IV

—Caroline —dijo el señor Fortinbras—, quiero felicitarla por su excelente asesinato.

—Muchas gracias, señor —dijo Caroline.

—¿Es su noveno, creo?

—En efecto, señor.

—Sólo le falta uno, ¿eh?

—Sí, señor. Si tengo éxito.

—Lo tendrá —le aseguró Fortinbras—. Lo tendrá, porque yo, J. Walstod Fortinbras, digo que lo tendrá.

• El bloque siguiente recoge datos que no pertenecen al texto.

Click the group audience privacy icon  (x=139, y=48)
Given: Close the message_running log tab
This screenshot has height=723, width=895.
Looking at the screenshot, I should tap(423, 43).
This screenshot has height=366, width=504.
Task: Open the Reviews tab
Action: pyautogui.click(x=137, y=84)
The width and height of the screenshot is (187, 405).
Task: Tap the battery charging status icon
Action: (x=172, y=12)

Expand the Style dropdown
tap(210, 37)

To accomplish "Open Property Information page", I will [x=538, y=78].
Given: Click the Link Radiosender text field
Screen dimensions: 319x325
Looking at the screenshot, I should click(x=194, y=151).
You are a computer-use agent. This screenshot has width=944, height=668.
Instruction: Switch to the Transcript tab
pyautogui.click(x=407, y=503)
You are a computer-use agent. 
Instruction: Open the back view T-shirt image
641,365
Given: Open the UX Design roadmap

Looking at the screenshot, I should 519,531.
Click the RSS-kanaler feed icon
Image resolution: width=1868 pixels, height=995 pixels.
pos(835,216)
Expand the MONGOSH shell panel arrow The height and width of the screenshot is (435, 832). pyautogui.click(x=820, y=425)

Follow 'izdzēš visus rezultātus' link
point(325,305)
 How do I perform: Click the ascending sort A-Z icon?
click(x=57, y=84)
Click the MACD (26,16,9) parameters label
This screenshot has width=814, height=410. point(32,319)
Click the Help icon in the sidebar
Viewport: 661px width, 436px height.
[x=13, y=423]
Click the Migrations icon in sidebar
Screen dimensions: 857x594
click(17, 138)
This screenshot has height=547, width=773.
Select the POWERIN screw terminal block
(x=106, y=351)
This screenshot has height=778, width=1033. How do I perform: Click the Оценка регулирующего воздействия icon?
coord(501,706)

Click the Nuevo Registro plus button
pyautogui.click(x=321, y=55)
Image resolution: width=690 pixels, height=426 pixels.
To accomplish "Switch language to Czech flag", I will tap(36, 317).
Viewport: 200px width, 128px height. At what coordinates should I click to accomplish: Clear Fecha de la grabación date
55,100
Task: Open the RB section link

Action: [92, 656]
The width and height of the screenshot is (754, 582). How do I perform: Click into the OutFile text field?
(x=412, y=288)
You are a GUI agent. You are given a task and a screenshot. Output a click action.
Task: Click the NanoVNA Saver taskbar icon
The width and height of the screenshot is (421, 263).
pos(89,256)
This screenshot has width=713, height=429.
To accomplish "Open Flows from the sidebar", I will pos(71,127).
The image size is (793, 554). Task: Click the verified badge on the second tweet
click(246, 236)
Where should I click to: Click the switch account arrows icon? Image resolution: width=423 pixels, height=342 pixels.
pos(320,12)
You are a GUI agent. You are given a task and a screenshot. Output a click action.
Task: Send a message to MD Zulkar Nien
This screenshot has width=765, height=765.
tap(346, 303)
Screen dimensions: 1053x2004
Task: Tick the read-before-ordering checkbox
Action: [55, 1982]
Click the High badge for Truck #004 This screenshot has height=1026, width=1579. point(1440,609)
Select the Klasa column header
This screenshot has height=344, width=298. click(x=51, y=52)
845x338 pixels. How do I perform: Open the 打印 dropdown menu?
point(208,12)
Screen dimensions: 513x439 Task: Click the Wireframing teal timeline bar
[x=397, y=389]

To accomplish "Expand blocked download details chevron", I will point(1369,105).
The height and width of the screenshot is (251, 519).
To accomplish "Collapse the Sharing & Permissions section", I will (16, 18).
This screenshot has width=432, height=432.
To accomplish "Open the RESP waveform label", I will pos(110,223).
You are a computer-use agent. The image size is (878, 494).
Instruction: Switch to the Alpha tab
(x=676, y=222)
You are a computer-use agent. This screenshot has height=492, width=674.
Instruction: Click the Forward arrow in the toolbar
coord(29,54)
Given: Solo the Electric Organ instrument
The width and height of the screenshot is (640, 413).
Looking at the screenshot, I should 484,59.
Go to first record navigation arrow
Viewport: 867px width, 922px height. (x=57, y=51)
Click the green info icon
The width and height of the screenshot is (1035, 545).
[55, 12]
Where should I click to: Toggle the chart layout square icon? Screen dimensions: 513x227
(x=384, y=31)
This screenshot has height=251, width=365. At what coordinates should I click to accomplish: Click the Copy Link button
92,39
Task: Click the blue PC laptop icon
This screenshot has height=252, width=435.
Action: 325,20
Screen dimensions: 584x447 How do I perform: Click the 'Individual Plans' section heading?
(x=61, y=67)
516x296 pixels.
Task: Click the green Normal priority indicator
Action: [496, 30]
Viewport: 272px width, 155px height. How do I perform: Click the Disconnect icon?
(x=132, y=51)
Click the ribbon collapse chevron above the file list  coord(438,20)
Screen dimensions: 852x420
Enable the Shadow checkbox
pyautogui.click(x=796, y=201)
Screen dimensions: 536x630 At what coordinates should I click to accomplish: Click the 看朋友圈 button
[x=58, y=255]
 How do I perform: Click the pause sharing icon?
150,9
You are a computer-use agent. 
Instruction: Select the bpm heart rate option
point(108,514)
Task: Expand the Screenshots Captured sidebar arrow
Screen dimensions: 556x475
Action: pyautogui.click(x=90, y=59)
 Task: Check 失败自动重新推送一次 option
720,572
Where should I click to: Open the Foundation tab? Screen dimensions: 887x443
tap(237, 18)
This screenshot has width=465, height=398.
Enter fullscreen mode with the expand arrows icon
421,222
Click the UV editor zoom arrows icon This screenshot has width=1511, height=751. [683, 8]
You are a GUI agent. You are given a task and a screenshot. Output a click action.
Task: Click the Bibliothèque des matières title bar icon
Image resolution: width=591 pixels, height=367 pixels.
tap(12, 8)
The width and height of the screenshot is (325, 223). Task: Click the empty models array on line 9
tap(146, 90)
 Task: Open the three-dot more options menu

Caroline sonrió modestamente. Fortinbras sonrió inmoderadamente. Era el jefe de Caroline, director del UUU Teleplex Ampwork. Era un hombre bajito que trataba de encontrar grandeza en lo grandioso, y cuya afición a lo vulgar sólo era superada por el placer que le proporcionaba la ruindad. Se echó hacia atrás en su asiento, se frotó la manga de su chaqueta (confeccionada con Fulani auténtico), dio una chupada a un enorme cigarro, escupió sobre la alfombra de Bokhara de siete centímetros de espesor, se limpió los labios con un pañuelo de encaje tejido por brahmanes indigentes a orillas del Ganges, y se rascó la frente con una bruñida uña para dar a entender que estaba pensando.

No estaba pensando, desde luego; estaba intentando, como había estado intentado durante muchos años, caracterizarse a sí mismo. El hecho era que el señor Fortinbras no poseía absolutamente ningún carácter. Profesionales de reconocido prestigio habían trabajado durante años enteros para corregir aquel defecto, inútilmente. Esta era la única cruz que pesaba sobre los hombros del señor Fortinbras.

—La próxima vez será usted una Cazadora, ¿eh? —le preguntó a Caroline.

—En efecto, señor.

—¿Le han notificado ya quién va a ser su próxima Víctima?

—Sí, señor Fortinbras. Se trata de un hombre llamado Marcello Polletti, que vive en Roma.

—¿Roma, Nueva York? —preguntó Fortinbras.

—Roma, Italia —rectificó Caroline suavemente.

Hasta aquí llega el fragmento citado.